Statistical Deadband: A Novel Approach for Event-Based Data Reporting

by Nunzio Marco Torrisi
Reviewer 1: Anonymous
Reviewer 2: Anonymous
Submission received: 5 December 2018 / Revised: 11 January 2019 / Accepted: 15 January 2019 / Published: 18 January 2019

Round  1

Reviewer 1 Report

The paper presents a new approximation to the Send on Delta (SoD) paradigm based on selecting the Delta-value by statistical approaches. The focus of this new approach is described to be applied to the Industrial data Gateways between the fieldbus to the Scada, but it is not limited to.


Although the paper is of interest, some remarks should be taken into consideration:


- Several important SoD schemes are omitted in the "State of the Art"  that are relevant with the article, like  the relative SoD, the lineal SoD and the dynamic SoD schemes (Network based).

- In most part of the SoD literature, the "amplitude-sensitive equation" is called the trigger-function. I suggest to maintain this nomenclature.

- Please clarify the reconstruction signal process in both SoD strategies. Is it ZOH?

- Figures are not well numbered.

- Graphs of pages 9 and 10 are not very significant and clear. In fact, I can't see differences between them. It would be more helpful to present numerical results in a table.

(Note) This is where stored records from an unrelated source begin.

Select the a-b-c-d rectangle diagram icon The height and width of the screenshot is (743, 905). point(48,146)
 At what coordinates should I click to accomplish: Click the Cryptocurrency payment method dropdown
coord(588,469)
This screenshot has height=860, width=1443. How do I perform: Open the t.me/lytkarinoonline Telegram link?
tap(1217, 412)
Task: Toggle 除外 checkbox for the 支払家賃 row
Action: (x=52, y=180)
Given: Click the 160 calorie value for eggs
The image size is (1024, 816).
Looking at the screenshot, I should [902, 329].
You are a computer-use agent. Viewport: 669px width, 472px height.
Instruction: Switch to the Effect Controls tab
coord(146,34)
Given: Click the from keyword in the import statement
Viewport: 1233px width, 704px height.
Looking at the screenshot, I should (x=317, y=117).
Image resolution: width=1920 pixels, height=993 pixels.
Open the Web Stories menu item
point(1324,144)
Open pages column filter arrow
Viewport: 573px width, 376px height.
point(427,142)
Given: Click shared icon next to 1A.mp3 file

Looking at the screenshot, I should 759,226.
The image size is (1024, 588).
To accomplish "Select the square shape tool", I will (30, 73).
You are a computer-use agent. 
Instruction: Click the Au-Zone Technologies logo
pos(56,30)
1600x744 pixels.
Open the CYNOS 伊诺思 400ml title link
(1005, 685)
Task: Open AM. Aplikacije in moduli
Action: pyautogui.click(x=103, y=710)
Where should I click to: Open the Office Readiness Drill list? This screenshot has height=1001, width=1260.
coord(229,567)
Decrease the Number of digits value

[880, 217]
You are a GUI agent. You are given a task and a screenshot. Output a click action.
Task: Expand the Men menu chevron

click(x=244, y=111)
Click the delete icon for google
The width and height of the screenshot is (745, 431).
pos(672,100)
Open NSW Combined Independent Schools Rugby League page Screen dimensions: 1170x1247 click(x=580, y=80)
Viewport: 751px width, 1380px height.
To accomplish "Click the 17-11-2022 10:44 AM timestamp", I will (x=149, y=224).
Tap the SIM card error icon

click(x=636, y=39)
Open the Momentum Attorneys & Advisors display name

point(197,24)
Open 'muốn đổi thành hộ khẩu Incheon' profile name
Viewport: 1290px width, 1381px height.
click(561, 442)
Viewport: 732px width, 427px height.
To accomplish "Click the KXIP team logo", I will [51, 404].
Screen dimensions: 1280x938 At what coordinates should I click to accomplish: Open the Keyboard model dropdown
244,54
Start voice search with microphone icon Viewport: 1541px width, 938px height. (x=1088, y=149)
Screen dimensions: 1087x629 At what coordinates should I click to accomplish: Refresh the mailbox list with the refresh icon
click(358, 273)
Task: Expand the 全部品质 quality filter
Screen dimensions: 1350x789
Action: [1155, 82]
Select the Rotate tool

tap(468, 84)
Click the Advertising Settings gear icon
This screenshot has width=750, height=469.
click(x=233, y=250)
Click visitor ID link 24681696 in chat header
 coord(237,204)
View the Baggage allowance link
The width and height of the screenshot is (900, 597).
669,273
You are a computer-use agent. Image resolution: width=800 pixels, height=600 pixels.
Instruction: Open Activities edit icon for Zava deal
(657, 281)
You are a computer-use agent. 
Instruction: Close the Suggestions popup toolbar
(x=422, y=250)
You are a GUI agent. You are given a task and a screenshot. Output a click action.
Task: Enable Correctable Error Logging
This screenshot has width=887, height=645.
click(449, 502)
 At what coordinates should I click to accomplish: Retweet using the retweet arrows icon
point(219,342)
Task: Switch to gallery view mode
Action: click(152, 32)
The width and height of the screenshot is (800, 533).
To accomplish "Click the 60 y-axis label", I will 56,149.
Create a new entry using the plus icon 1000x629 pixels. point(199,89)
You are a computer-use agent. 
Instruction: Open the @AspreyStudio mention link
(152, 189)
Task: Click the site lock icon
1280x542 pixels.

- It would be nice to perform a deeper theoretical analysis to see the effectiveness of the proposed approach. For example a first approach to relate analytically the Delta-value with the bandwidth consumption for both SoD schemes. So further analysis could be started.

- It would be nice to present a graph showing the evolution of upperBB, lowerBB and Delta-value for the BD, in a short time period. Similar with the VD.

- It is for me difficult to understand the specific motivation to use this SoD schemes and not other ones (for example energy based). A comparison with other SoD strategies would be helpful, and not only with the AD.

- It is not clear for me how the Delta-value is calculated in the VD. As I can see, the trigger-function changes (the Volatility Indicator changes with each sample) but I can't deduce if the Delta-value is calculated in a similar way than in the BD.

- No quantitative results for the effectiveness "p" are given.  In fact, in the graphs we can see that although the effectiveness of the VD is better in all cases, the fidelity is quite lower than the AD. I suggest to create a "Performance function" to put together the effectiveness and the fidelity.

- I suggest to present only the graphs for one sampling period (f.ex. 210ms) and numerical values for the other ones, due the similarity in all the cases.


Some other remarks:

L138: Typo: It size is the same ... -> Its size
L142:  Typo: samoling schema ...

L144: where is table 1?.

L200: noindent

Grammar: -  In this algorithm is used the absolute value of %B because (The absolute value of ... is used in this algorithm ...


Author Response

Dear Reviewer,

Thank you for your constructive comments concerning my manuscript entitled “Statistical Deadband: A Novel Approach for Event-Based Data Reporting”. I have studied your comments carefully and made major corrections which I hope meet with your approval.  I answer your questions or comments in details in the following texts. Detailed answer to review:

 

Point 1: - Several important SoD schemes are omitted in the "State of the Art"  that are relevant with the article, like  the relative SoD, the lineal SoD and the dynamic SoD schemes (Network based).

 

Response 1: Added a sensors literature related to SoD schemes at the end of subsection 2.1 

 

Point 2- In most part of the SoD literature, the "amplitude-sensitive equation" is called the trigger-function. I suggest to maintain this nomenclature.

 

Response 2: Added the “trigger-function” sensors nomenclature for the SoD literature.

 

Point 3- Please clarify the reconstruction signal process in both SoD strategies. Is it ZOH?

 

Response 3: Revised line 81 detailing the default OPC/SCADA report strategy(ZOH).

 

Point 4- Figures are not well numbered.

 

Response 4: Fixed the latex cross-ref figure indexing error.

 

Point 5- Graphs of pages 9 and 10 are not very significant and clear. In fact, I can't see differences between them. It would be more helpful to present numerical results in a table.

 

Response 5: The Figure 2 at page 9 shows a compact view of the signals regenerated with the formula (11). The common data acquired by OPC/SCADA systems are pseudo periodic than graphs proposed permit to the reader an easy observation of the periodical nature of the random signals. 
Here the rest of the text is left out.